**ASSIGNMENT:**
Exactly as written, repeat all of the records below.

:: DATA FOR ANALYSIS

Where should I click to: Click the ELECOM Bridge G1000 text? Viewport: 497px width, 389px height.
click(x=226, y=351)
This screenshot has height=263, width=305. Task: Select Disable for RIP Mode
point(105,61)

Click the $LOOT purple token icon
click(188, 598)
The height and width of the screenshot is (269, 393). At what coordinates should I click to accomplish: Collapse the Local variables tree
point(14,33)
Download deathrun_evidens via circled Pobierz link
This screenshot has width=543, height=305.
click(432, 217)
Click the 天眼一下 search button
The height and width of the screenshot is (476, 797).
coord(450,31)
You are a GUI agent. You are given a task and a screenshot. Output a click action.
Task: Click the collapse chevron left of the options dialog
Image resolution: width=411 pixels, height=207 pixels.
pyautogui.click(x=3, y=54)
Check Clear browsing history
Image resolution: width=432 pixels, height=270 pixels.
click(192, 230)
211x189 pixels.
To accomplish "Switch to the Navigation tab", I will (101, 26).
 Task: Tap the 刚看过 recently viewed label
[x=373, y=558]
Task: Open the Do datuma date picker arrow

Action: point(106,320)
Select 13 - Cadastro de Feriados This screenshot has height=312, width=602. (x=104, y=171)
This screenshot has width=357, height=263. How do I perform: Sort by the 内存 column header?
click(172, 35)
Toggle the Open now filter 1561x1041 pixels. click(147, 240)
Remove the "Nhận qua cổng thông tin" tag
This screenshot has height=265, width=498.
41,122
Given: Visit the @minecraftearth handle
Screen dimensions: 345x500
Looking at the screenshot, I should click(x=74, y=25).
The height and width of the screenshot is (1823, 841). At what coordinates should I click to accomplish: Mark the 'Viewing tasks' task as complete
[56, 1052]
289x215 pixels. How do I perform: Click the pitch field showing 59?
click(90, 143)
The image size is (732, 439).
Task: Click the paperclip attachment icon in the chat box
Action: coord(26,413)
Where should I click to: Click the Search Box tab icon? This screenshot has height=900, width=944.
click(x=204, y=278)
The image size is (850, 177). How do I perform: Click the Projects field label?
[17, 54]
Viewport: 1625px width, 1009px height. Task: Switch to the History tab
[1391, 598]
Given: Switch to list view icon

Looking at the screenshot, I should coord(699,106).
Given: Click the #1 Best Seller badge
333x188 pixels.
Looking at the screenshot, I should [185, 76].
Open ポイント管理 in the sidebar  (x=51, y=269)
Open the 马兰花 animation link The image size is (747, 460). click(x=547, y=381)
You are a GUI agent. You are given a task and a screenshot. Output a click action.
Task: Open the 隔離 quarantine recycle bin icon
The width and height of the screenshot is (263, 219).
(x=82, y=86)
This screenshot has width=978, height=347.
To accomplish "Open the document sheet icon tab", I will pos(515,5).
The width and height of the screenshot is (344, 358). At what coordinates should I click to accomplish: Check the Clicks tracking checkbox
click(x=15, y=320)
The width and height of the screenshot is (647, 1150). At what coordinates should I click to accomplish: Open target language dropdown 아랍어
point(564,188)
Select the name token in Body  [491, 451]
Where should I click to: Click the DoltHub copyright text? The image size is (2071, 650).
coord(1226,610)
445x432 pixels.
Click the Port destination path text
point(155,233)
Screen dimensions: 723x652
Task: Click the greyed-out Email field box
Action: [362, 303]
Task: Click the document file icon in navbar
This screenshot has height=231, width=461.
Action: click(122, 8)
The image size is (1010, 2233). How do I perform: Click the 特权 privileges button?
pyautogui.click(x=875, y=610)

::::

**TASK OUTPUT:**
Where should I click to: Click the ELECOM Bridge G1000 text? Viewport: 497px width, 389px height.
click(x=226, y=351)
This screenshot has height=263, width=305. Task: Select Disable for RIP Mode
point(105,61)

Click the $LOOT purple token icon
click(188, 598)
The height and width of the screenshot is (269, 393). At what coordinates should I click to accomplish: Collapse the Local variables tree
point(14,33)
Download deathrun_evidens via circled Pobierz link
This screenshot has width=543, height=305.
click(432, 217)
Click the 天眼一下 search button
The height and width of the screenshot is (476, 797).
coord(450,31)
You are a GUI agent. You are given a task and a screenshot. Output a click action.
Task: Click the collapse chevron left of the options dialog
Image resolution: width=411 pixels, height=207 pixels.
pyautogui.click(x=3, y=54)
Check Clear browsing history
Image resolution: width=432 pixels, height=270 pixels.
click(192, 230)
211x189 pixels.
To accomplish "Switch to the Navigation tab", I will (101, 26).
 Task: Tap the 刚看过 recently viewed label
[x=373, y=558]
Task: Open the Do datuma date picker arrow

Action: point(106,320)
Select 13 - Cadastro de Feriados This screenshot has height=312, width=602. (x=104, y=171)
This screenshot has width=357, height=263. How do I perform: Sort by the 内存 column header?
click(172, 35)
Toggle the Open now filter 1561x1041 pixels. click(147, 240)
Remove the "Nhận qua cổng thông tin" tag
This screenshot has height=265, width=498.
41,122
Given: Visit the @minecraftearth handle
Screen dimensions: 345x500
Looking at the screenshot, I should click(x=74, y=25).
The height and width of the screenshot is (1823, 841). At what coordinates should I click to accomplish: Mark the 'Viewing tasks' task as complete
[56, 1052]
289x215 pixels. How do I perform: Click the pitch field showing 59?
click(90, 143)
The image size is (732, 439).
Task: Click the paperclip attachment icon in the chat box
Action: coord(26,413)
Where should I click to: Click the Search Box tab icon? This screenshot has height=900, width=944.
click(x=204, y=278)
The image size is (850, 177). How do I perform: Click the Projects field label?
[17, 54]
Viewport: 1625px width, 1009px height. Task: Switch to the History tab
[1391, 598]
Given: Switch to list view icon

Looking at the screenshot, I should coord(699,106).
Given: Click the #1 Best Seller badge
333x188 pixels.
Looking at the screenshot, I should [185, 76].
Open ポイント管理 in the sidebar  (x=51, y=269)
Open the 马兰花 animation link The image size is (747, 460). click(x=547, y=381)
You are a GUI agent. You are given a task and a screenshot. Output a click action.
Task: Open the 隔離 quarantine recycle bin icon
The width and height of the screenshot is (263, 219).
(x=82, y=86)
This screenshot has width=978, height=347.
To accomplish "Open the document sheet icon tab", I will pos(515,5).
The width and height of the screenshot is (344, 358). At what coordinates should I click to accomplish: Check the Clicks tracking checkbox
click(x=15, y=320)
The width and height of the screenshot is (647, 1150). At what coordinates should I click to accomplish: Open target language dropdown 아랍어
point(564,188)
Select the name token in Body  [491, 451]
Where should I click to: Click the DoltHub copyright text? The image size is (2071, 650).
coord(1226,610)
445x432 pixels.
Click the Port destination path text
point(155,233)
Screen dimensions: 723x652
Task: Click the greyed-out Email field box
Action: [362, 303]
Task: Click the document file icon in navbar
This screenshot has height=231, width=461.
Action: click(122, 8)
The image size is (1010, 2233). How do I perform: Click the 特权 privileges button?
pyautogui.click(x=875, y=610)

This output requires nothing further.